╭──
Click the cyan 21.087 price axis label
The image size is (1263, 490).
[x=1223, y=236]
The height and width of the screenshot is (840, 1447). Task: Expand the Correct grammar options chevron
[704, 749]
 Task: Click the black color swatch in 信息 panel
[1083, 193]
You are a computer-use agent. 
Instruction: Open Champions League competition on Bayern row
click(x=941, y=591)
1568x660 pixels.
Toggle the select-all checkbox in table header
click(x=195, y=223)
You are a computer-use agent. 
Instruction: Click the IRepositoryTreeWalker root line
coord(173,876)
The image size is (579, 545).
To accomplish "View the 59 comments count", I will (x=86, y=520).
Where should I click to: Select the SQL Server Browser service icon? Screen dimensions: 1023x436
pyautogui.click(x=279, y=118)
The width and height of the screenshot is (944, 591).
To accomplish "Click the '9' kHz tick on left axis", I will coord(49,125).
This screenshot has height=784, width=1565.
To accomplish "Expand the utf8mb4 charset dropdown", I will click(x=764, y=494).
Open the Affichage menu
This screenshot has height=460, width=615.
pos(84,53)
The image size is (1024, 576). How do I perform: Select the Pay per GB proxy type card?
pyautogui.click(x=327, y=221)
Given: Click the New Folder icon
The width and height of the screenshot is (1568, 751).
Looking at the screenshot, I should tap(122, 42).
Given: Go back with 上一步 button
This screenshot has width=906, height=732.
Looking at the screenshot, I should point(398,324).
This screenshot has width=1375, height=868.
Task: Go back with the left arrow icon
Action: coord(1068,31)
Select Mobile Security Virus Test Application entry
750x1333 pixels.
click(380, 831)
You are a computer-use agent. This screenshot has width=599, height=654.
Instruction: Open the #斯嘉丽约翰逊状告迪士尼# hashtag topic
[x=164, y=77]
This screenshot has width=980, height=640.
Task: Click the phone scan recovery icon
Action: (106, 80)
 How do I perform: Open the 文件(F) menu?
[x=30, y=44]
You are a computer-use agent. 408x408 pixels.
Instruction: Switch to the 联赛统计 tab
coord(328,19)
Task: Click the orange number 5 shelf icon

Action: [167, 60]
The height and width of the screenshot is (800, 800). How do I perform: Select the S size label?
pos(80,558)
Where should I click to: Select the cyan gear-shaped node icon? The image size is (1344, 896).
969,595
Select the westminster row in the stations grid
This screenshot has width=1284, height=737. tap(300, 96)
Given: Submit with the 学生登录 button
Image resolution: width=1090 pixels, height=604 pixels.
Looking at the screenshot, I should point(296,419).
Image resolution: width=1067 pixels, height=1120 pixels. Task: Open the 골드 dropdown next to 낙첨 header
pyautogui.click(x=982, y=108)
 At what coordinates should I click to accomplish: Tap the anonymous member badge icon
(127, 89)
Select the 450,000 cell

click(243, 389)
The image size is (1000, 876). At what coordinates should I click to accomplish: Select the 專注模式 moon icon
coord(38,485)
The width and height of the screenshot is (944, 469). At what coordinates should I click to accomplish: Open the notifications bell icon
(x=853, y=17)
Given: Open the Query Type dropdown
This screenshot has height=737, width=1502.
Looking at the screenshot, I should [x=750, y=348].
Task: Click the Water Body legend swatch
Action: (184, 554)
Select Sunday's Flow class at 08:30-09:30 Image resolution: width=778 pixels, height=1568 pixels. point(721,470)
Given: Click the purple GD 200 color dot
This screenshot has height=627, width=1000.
╰──
The entries are to be duplicated exactly, with nothing changed.

Click the cyan 21.087 price axis label
The image size is (1263, 490).
[x=1223, y=236]
The height and width of the screenshot is (840, 1447). Task: Expand the Correct grammar options chevron
[704, 749]
 Task: Click the black color swatch in 信息 panel
[1083, 193]
You are a computer-use agent. 
Instruction: Open Champions League competition on Bayern row
click(x=941, y=591)
1568x660 pixels.
Toggle the select-all checkbox in table header
click(x=195, y=223)
You are a computer-use agent. 
Instruction: Click the IRepositoryTreeWalker root line
coord(173,876)
The image size is (579, 545).
To accomplish "View the 59 comments count", I will (x=86, y=520).
Where should I click to: Select the SQL Server Browser service icon? Screen dimensions: 1023x436
pyautogui.click(x=279, y=118)
The width and height of the screenshot is (944, 591).
To accomplish "Click the '9' kHz tick on left axis", I will coord(49,125).
This screenshot has height=784, width=1565.
To accomplish "Expand the utf8mb4 charset dropdown", I will click(x=764, y=494).
Open the Affichage menu
This screenshot has height=460, width=615.
pos(84,53)
The image size is (1024, 576). How do I perform: Select the Pay per GB proxy type card?
pyautogui.click(x=327, y=221)
Given: Click the New Folder icon
The width and height of the screenshot is (1568, 751).
Looking at the screenshot, I should tap(122, 42).
Given: Go back with 上一步 button
This screenshot has width=906, height=732.
Looking at the screenshot, I should point(398,324).
This screenshot has width=1375, height=868.
Task: Go back with the left arrow icon
Action: coord(1068,31)
Select Mobile Security Virus Test Application entry
750x1333 pixels.
click(380, 831)
You are a computer-use agent. This screenshot has width=599, height=654.
Instruction: Open the #斯嘉丽约翰逊状告迪士尼# hashtag topic
[x=164, y=77]
This screenshot has width=980, height=640.
Task: Click the phone scan recovery icon
Action: (106, 80)
 How do I perform: Open the 文件(F) menu?
[x=30, y=44]
You are a computer-use agent. 408x408 pixels.
Instruction: Switch to the 联赛统计 tab
coord(328,19)
Task: Click the orange number 5 shelf icon

Action: [167, 60]
The height and width of the screenshot is (800, 800). How do I perform: Select the S size label?
pos(80,558)
Where should I click to: Select the cyan gear-shaped node icon? The image size is (1344, 896).
969,595
Select the westminster row in the stations grid
This screenshot has width=1284, height=737. tap(300, 96)
Given: Submit with the 学生登录 button
Image resolution: width=1090 pixels, height=604 pixels.
Looking at the screenshot, I should point(296,419).
Image resolution: width=1067 pixels, height=1120 pixels. Task: Open the 골드 dropdown next to 낙첨 header
pyautogui.click(x=982, y=108)
 At what coordinates should I click to accomplish: Tap the anonymous member badge icon
(127, 89)
Select the 450,000 cell

click(243, 389)
The image size is (1000, 876). At what coordinates should I click to accomplish: Select the 專注模式 moon icon
coord(38,485)
The width and height of the screenshot is (944, 469). At what coordinates should I click to accomplish: Open the notifications bell icon
(x=853, y=17)
Given: Open the Query Type dropdown
This screenshot has height=737, width=1502.
Looking at the screenshot, I should [x=750, y=348].
Task: Click the Water Body legend swatch
Action: (184, 554)
Select Sunday's Flow class at 08:30-09:30 Image resolution: width=778 pixels, height=1568 pixels. point(721,470)
Given: Click the purple GD 200 color dot
This screenshot has height=627, width=1000.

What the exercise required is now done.